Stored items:
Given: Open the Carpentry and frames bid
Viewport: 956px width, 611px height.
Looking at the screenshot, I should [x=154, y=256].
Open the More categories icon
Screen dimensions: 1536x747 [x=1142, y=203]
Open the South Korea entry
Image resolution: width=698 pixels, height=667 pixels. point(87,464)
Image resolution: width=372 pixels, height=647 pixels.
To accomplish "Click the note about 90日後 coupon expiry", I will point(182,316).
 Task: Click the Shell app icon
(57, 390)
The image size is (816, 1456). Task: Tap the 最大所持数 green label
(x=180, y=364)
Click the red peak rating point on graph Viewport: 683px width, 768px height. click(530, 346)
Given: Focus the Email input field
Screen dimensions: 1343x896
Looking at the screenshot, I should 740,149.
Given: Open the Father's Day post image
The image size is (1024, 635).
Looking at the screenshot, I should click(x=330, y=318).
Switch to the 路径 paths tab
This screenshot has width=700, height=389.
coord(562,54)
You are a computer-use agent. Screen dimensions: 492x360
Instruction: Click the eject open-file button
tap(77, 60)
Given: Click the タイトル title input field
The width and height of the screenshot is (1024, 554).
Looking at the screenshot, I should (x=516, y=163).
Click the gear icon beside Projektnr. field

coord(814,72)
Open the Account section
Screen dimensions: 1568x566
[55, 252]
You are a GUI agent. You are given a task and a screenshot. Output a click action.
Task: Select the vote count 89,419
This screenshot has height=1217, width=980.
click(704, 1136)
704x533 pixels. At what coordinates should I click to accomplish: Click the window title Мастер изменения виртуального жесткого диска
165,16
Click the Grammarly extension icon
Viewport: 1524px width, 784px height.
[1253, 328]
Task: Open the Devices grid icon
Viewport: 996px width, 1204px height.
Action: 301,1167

### ABOUT THIS TASK
All lines above from the one with "The image size is (1024, 635)." to the one with "Task: Select the vote count 89,419", inclusive, should be copied exactly, and no other lines.

### RESPONSE BELOW
The image size is (1024, 635).
Looking at the screenshot, I should click(x=330, y=318).
Switch to the 路径 paths tab
This screenshot has width=700, height=389.
coord(562,54)
You are a computer-use agent. Screen dimensions: 492x360
Instruction: Click the eject open-file button
tap(77, 60)
Given: Click the タイトル title input field
The width and height of the screenshot is (1024, 554).
Looking at the screenshot, I should (x=516, y=163).
Click the gear icon beside Projektnr. field

coord(814,72)
Open the Account section
Screen dimensions: 1568x566
[55, 252]
You are a GUI agent. You are given a task and a screenshot. Output a click action.
Task: Select the vote count 89,419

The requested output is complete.